Plusieurs pays européens ont suivi une trajectoire similaire. En mars 2022, l’Espagne soutint l’initiative marocaine, la décrivant comme « la base la plus sérieuse, réaliste et crédible » pour résoudre le conflit — un revirement significatif compte tenu de son passé colonial dans la région.

La position française, en raison de son statut de membre permanent du Conseil de sécurité, a eu un impact particulier. En juillet 2024, le président Emmanuel Macron déclara que « le présent et l’avenir du Sahara occidental s’inscrivent dans le cadre de la souveraineté marocaine ». Cette orientation fut réitérée lors de sa visite d’État au Maroc en octobre 2024. La France alla jusqu’à actualiser ses cartes officielles en conséquence.

Dynamiques africaines

Sur le continent africain, près de 40 % des États membres de l’Union africaine ont ouvert des consulats à Laâyoune ou Dakhla. Ce geste est largement interprété comme une reconnaissance implicite de la souveraineté marocaine. Ces villes deviennent progressivement des pôles diplomatiques et économiques dans le cadre de la stratégie africaine du Maroc.

Plusieurs pays africains y ont organisé des réunions bilatérales et signé des accords dans des domaines tels que l’éducation, l’agriculture, les infrastructures et le commerce. Ces initiatives reflètent à la fois des calculs politiques et des intérêts économiques, notamment pour les États du Sahel cherchant un accès à l’Atlantique.

L’autonomie marocaine : ambitions et interrogations

Le plan marocain de 2007 propose une autonomie étendue : institutions législatives, exécutives et judiciaires locales, gestion budgétaire et contrôle des ressources naturelles.
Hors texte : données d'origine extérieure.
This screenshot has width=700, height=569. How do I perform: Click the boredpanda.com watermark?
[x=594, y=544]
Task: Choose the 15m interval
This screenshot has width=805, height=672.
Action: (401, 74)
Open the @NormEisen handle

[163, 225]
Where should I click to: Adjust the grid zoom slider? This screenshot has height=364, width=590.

Comparativement à d’autres modèles d’autonomie dans le monde, ce dispositif représente une dévolution significative.

Cependant, des incertitudes persistent quant aux mécanismes de mise en œuvre, au degré de supervision internationale et à l’indépendance réelle des institutions locales vis-à-vis du pouvoir central.

Le Front Polisario continue, pour sa part, de défendre l’option référendaire incluant l’indépendance. Cette perspective se heurte à des obstacles pratiques majeurs : définition du corps électoral, statut des populations installées après 1975, et critères d’identité sahraouie. Notamment, le Conseil de sécurité ne mentionne plus explicitement le référendum depuis 2001, suggérant un affaiblissement du soutien international à cette option.
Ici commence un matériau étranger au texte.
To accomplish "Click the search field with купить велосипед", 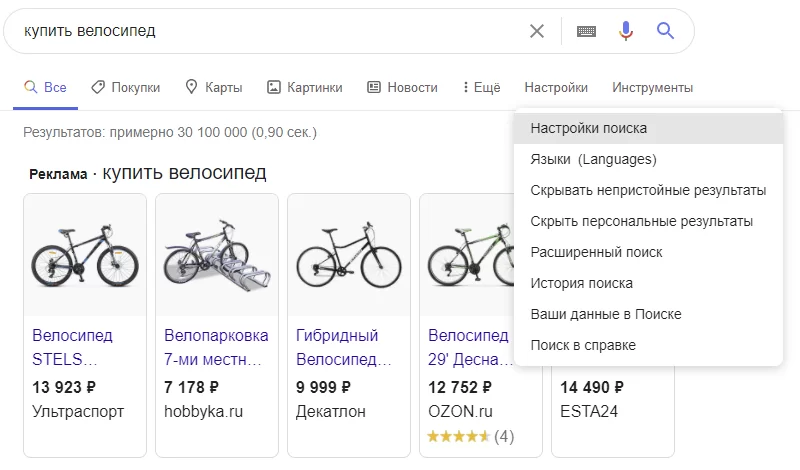I will pyautogui.click(x=260, y=31).
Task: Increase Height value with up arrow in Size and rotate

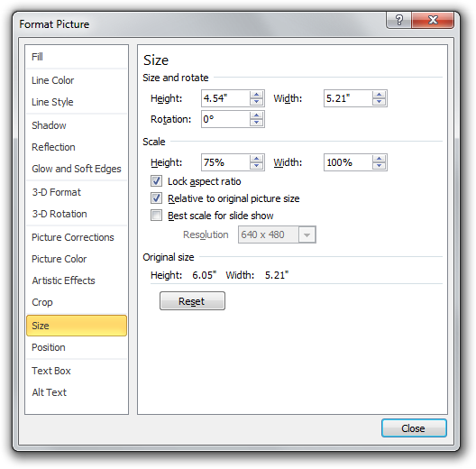Action: pos(257,95)

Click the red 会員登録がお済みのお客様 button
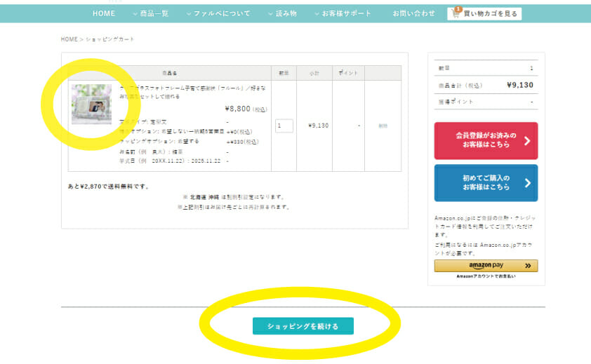tap(486, 140)
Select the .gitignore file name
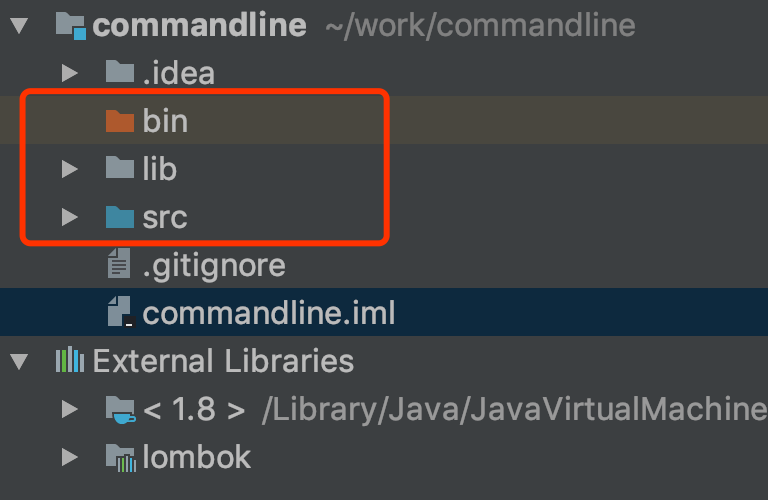The width and height of the screenshot is (768, 500). [214, 265]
Tensions régionales et enjeux des droits humains

L’Algérie a réagi fermement aux évolutions diplomatiques récentes. Elle retira son ambassadeur de France après la déclaration de Macron en 2024 et exprima son opposition à la résolution 2797. Cette posture s’inscrit dans une rivalité géopolitique plus large avec le Maroc.

Les camps de réfugiés de Tindouf, en Algérie, restent sous administration conjointe algéro-polisarienne, avec un accès international limité et des interrogations récurrentes sur les conditions humanitaires. Par ailleurs, des critiques continuent de viser la situation des droits humains dans les zones sous contrôle marocain, notamment en matière de libertés de la presse et d’activisme politique.

Vers une résolution du conflit ?

La résolution 2797 prévoit un examen stratégique dans un délai de six mois, signe que l’approche internationale demeure évolutive. En désignant explicitement la proposition marocaine comme base de négociation, le Conseil de sécurité réduit de facto l’éventail des options diplomatiques.

Ce tournant pourrait ouvrir la voie à une sortie de crise après plus de trente ans de statu quo. Reste une interrogation centrale : cette dynamique débouchera-t-elle sur une autonomie substantielle pour les Sahraouis ou sur une consolidation de la souveraineté marocaine avec une autonomie limitée ?

L’issue dépendra largement des modalités concrètes d’application, des mécanismes de suivi international et de la volonté politique d’assurer une véritable dévolution du pouvoir.